The man who took on Facebook… and changed the face of data protection rules
18 Mar 2021
Author: Francisco Matos
“Schrems II” was one of the main data protection rulings of 2020 and the European Union’s Court of Justice (CJEU) decision on this case has caused a tidal wave across borders.
The case saw Mr Schrems file a complaint against Facebook Ireland Ltd. He argued that his personal data was being transferred to the US company Facebook Inc., not only without his consent but also to a jurisdiction with broad surveillance laws which conflict with EU privacy laws.
After 7 years of legal battle, in 2020, the CJEU ruled in favor of Mr Schrems. This judgement caused a significant shift in the data protection field, because it invalidated one of the fundamental frameworks put in place for the transatlantic transfer of personal data, the Privacy Shield.
The Privacy Shield is designed to enable the transfer of personal data between the EU and the USA, and the USA and Switzerland. It’s built so that it complies with data protections requirements for commerce between these regions.

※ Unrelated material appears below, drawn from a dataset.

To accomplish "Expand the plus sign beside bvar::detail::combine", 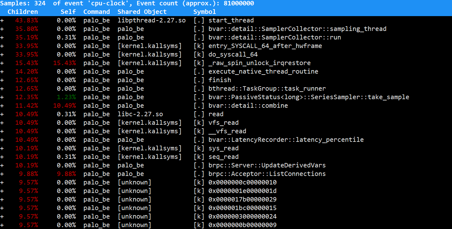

The Schrems case invalidated the Privacy Shield, which means it can no longer be relied upon as a method for legitimizing personal data transfers from the EU to the US.
What does this mean?
With the Privacy Shield invalidated, countries are now looking at ways to continue international data transfer with a safer and more robust framework.
The EU and the US are adjusting their legislation and framework:
- the European Data Protection Board (an independent European body whose purpose is to ensure consistent application of the General Data Protection Regulation) is poised to issue its guidance on international data transfers
- the EU Commission is set to release new standard contractual clauses related to data transfer
- the new Biden administration appointed a deputy assistant secretary who will focus on negotiations of the replacement to the EU-U.S. Privacy Shield
What about for Micro Focus?
With the ‘Schrems II’ ruling, changes to the current rules around international data transfers outside of the EU will be necessary. Companies will have to put more safeguards in place and ensure that the recipient country has equivalent data protection to that of the EU, to be able to continue transferring personal data.
This means putting more guidelines in place for transferring personal data from the EU to other Micro Focus entities, customers, suppliers and all other thirds parties. Non-compliance with international data transfer rules means the company could be liable to pay GDPR fines as high as 20 million EUR or 4% of the company’s turnover for the preceding financial year (whichever is higher).
As we witness more data protection regulations coming into effect across the globe, I believe international data transfers will continue to be a hot topic in 2021.